Perhaps the most telling of all photographs is The Sankskrit Scholar, holding a long parchment in his hands. After almost all major Sanskrit texts ‘translated’ and published by the early European scholars were based on the knowledge of the pundits who actually read out and translated the texts for the benefit of the ‘sahibs’ who paid them a salary for the same. Thus the early Orientalism was ironically based on the labour and study by the ‘natives’ themselves. Of course European scholars did try to examine the eastern civilization under their rational and scientific lens and Waswo has created a very perceptive and witty photograph of this phenomenon. In one of the confessions he says “I have embroidered my stories to make myself appear more civilized and you more bizarre”. In Confessions of an Evil Orientalist Waswo himself, in a white suit and a fedora hat, is the protagonist and is shown four times examining Indian subject-samples through pseudo-scientific equipment used by old world ethnographers. Through a magnifying glass, measuring the head with calipers (one of the more popular nineteenth century theories on Aryan-Dravidian origins was based on the skull proportions) and a measuring pole used also in archeology.  One of the Indians is posed as a hunch-back deviant being misunderstood by the investigator, another, a virile young man igniting the homoerotic impulses and the third a young man chatting on the phone oblivious of the cultural-ideological wars around him. The subject object dichotomy is expressed through the dialoguing observer-participant who ironically appears clueless of the context.

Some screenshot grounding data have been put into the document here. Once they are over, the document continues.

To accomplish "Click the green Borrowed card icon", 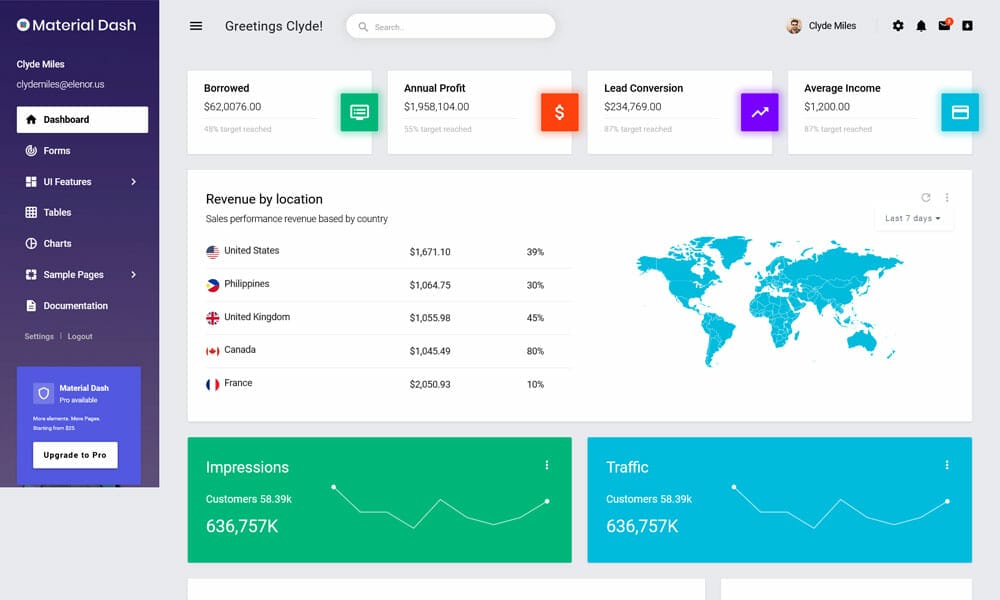I will click(359, 112).
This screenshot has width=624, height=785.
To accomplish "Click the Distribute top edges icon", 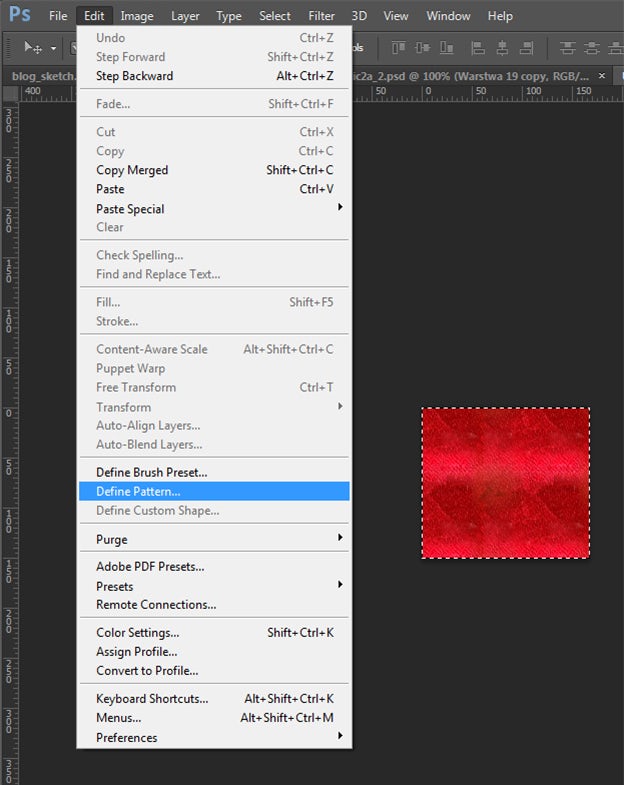I will (x=568, y=48).
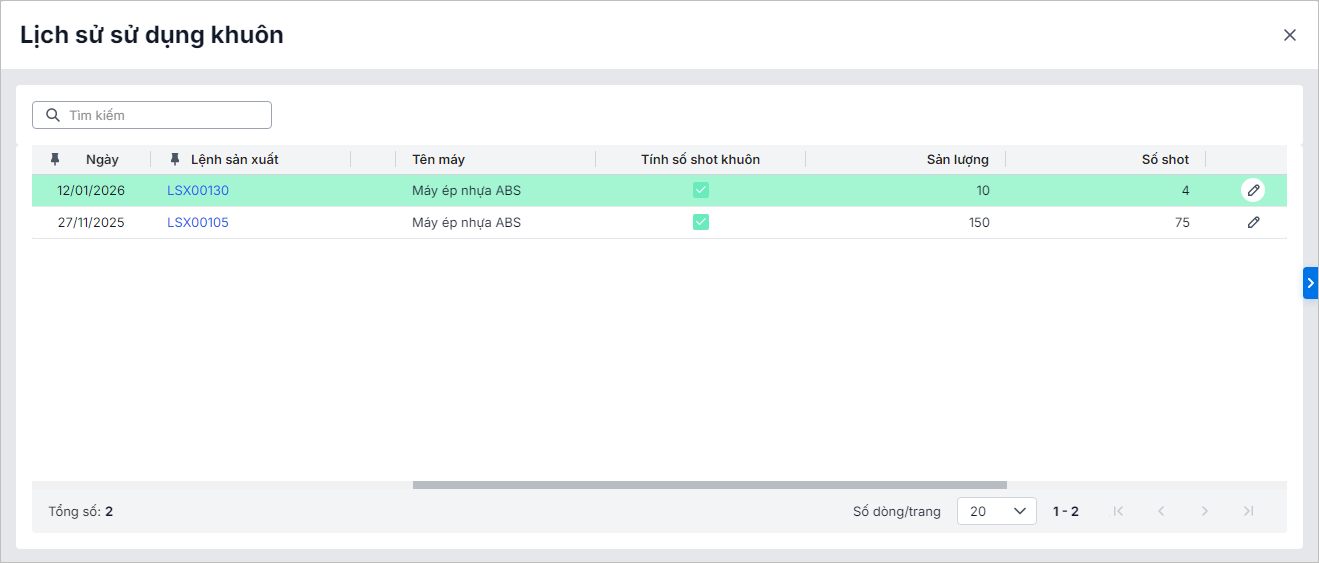Image resolution: width=1319 pixels, height=563 pixels.
Task: Expand the blue side panel arrow
Action: tap(1310, 283)
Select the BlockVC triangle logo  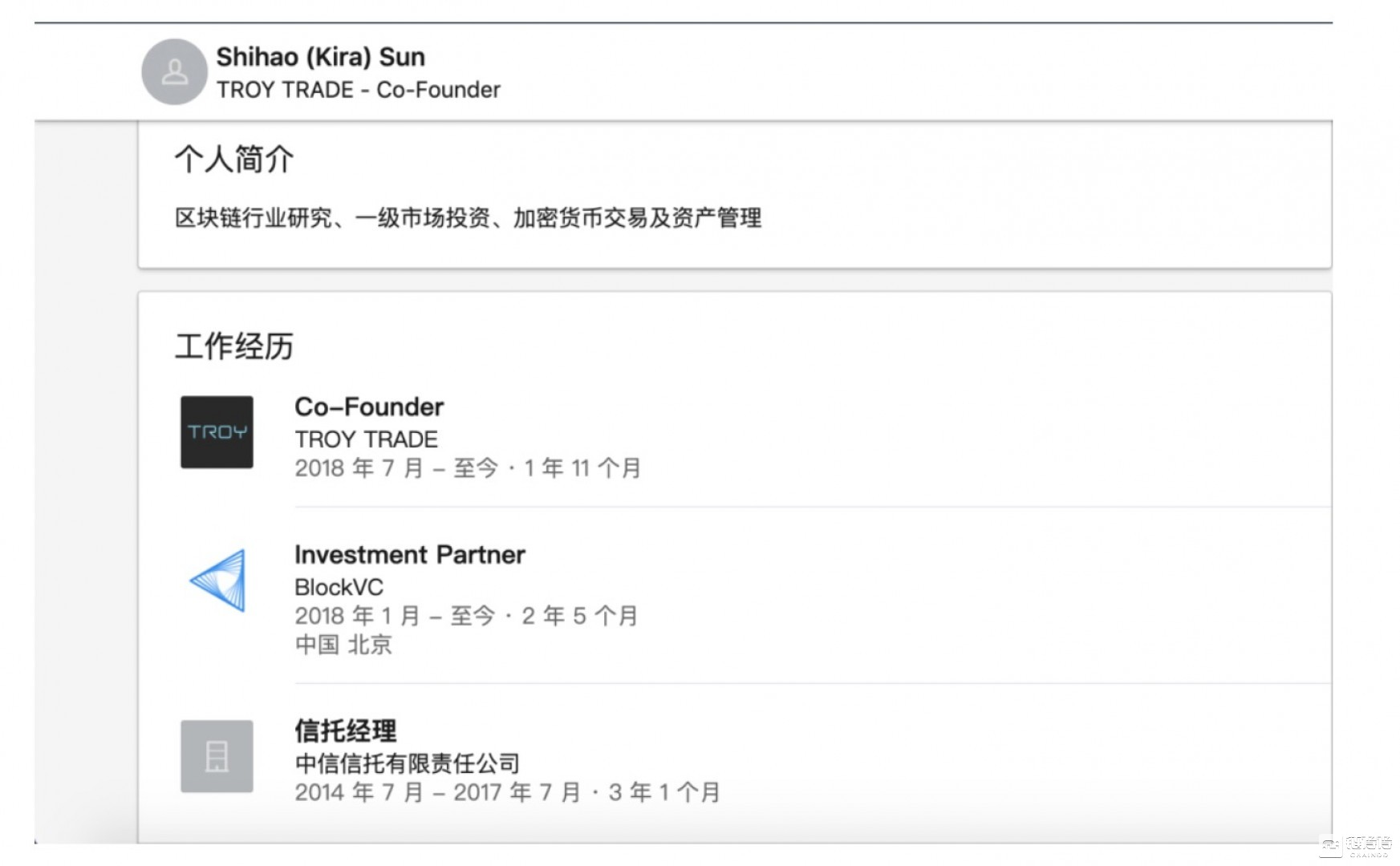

The East is often seen as effeminate, weak and penetrative in Orientalism, languorous, sensual and still in contrast to the vigour and dynamism of the West. Many sexual fantasies, heterosexual and homosexual were constructed around this in nineteenth century literature and art. “I have looked upon your brown skin with lust” Waswo admits. In Waswo’s work, the homosexual fantasy and consumption is apparent in the miniatures that were painted by R Vijay, who presumably translated Waswo’s ideas in a naïve, traditional style. In Convergence the idyllic ‘Orient’ is expressed through the verdant landscape, the ‘spiritual’ through the sadhu and the erotic through the tryst with a pugree clad man, all of which form part of the documentation-photography agenda of the white man. The mundane is often introduced into the grander scheme such as through the urinating man in Peshab at Midnight when the lovers tryst under the moonlit sky is interrupted by the call of nature.

The image of the American as a Modern day Lakshmi, an ATM and gateway to a better life is quite interesting especially in the context of the current polemic with regards to FDI in retail being the redemption of the impoverished farmer.

Waswo also seeks redemption from his Orientalism through his confessions and his affection for this country. In the end he asserts: I have come to think I belong here. I have dared to call this home. I have come to think I have rights here.